Depois de três anos no limbo narrativo desde o polêmico final de Dexter: New Blood, o icônico serial killer vivido por Michael C. Hall está de volta em Dexter: Ressurreição, nova série da franquia que marca um recomeço ambicioso, ousado e muito bem recebido. A série traz um Dexter mais vulnerável e isolado, introduzindo desafios inéditos e dando novos contornos ao personagem que marcou uma geração de fãs da televisão.
Logo nos primeiros episódios, Dexter: Ressurreição se destaca ao não tentar repetir a fórmula das temporadas anteriores. Como observou o crítico Greg MacArthur, do ScreenRant, a equipe criativa “genuinamente criou uma das melhores temporadas de Dexter de todos os tempos”. O foco agora está na transformação, tanto narrativa quanto psicológica, de um personagem que sempre viveu no fio da navalha — dividido entre sua fachada civilizada e seu “Passageiro Sombrio”.
Um Dexter sem suas armas mais poderosas

Desde os primeiros episódios da série original, Dexter Morgan sempre contou com uma vantagem crucial: sua posição dentro do Departamento de Polícia de Miami, onde trabalhava como analista forense de padrões de sangue. Esse cargo lhe fornecia acesso privilegiado a investigações, evidências e informações sigilosas que ele manipulava para localizar — e eliminar — criminosos que escapavam da justiça.
Mesmo em Dexter: New Blood, apesar de viver em um pequeno vilarejo chamado Iron Lake, ele ainda mantinha certo grau de influência ao se relacionar com Angela Bishop, a chefe de polícia local. Essa conexão o ajudava a manter algum controle sobre as investigações em sua volta e, em última instância, proteger sua identidade secreta.
Mas em Ressurreição, tudo muda. Pela primeira vez, Dexter está completamente desvinculado de qualquer departamento policial, o que cria uma tensão narrativa inédita. Sem acesso às ferramentas que antes eram essenciais, ele precisa depender apenas de sua astúcia — e isso o coloca em rota de colisão com um dos departamentos mais eficientes do país: a NYPD (Polícia de Nova York).

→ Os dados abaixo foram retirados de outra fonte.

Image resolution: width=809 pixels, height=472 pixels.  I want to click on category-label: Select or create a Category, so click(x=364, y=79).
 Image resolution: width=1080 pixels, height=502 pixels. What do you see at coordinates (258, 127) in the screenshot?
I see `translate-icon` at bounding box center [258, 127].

Uma ameaça real: a detetive Claudette Wallace
A ausência de conexões institucionais se torna ainda mais problemática à medida que Dexter tenta proteger seu filho, Harrison Morgan, interpretado por Jack Alcott. Harrison comete um assassinato tentando impedir um estupro e tenta aplicar os ensinamentos do pai para se livrar do corpo. No entanto, comete erros, o que leva a polícia a investigar o caso mais a fundo.
É aí que surge Claudette Wallace (Kadia Saraf), uma detetive extremamente competente que rapidamente se mostra uma ameaça real — não só para Harrison, mas também para Dexter. A última vez que o protagonista enfrentou alguém com esse grau de inteligência e obstinação foi com o saudoso Frank Lundy, que quase desvendou sua verdadeira identidade como o Bay Harbor Butcher.
A diferença, agora, é que Dexter está operando no escuro. Sua habitual vantagem estratégica foi removida, forçando-o a improvisar e a cometer riscos cada vez maiores. E mais: ele não está apenas tentando proteger a si mesmo, mas também manter Harrison fora do alcance da lei e, ao mesmo tempo, evitar que o filho repita seus próprios erros.
Um renascimento sombrio e promissor
Com uma estética renovada, Ressurreição assume sua proposta de reconstruir o personagem em um novo cenário e com novos dilemas. O foco no vínculo entre pai e filho, além da constante ameaça de serem desmascarados por uma polícia mais preparada, torna cada episódio mais tenso e imprevisível.
Além disso, a série parece ter aprendido com os erros de New Blood e está mais alinhada com o que fez de Dexter um fenômeno: uma complexa análise moral sobre justiça, hereditariedade e identidade. O renascimento de Dexter não é apenas físico, mas narrativo — e, pela primeira vez em muito tempo, o público pode voltar a acompanhar essa jornada com entusiasmo e suspense genuíno.
Se a trajetória de Ressurreição continuar nesse ritmo, não só redimirá a imagem do personagem diante dos fãs, como poderá marcar um novo auge da franquia no universo das séries dramáticas.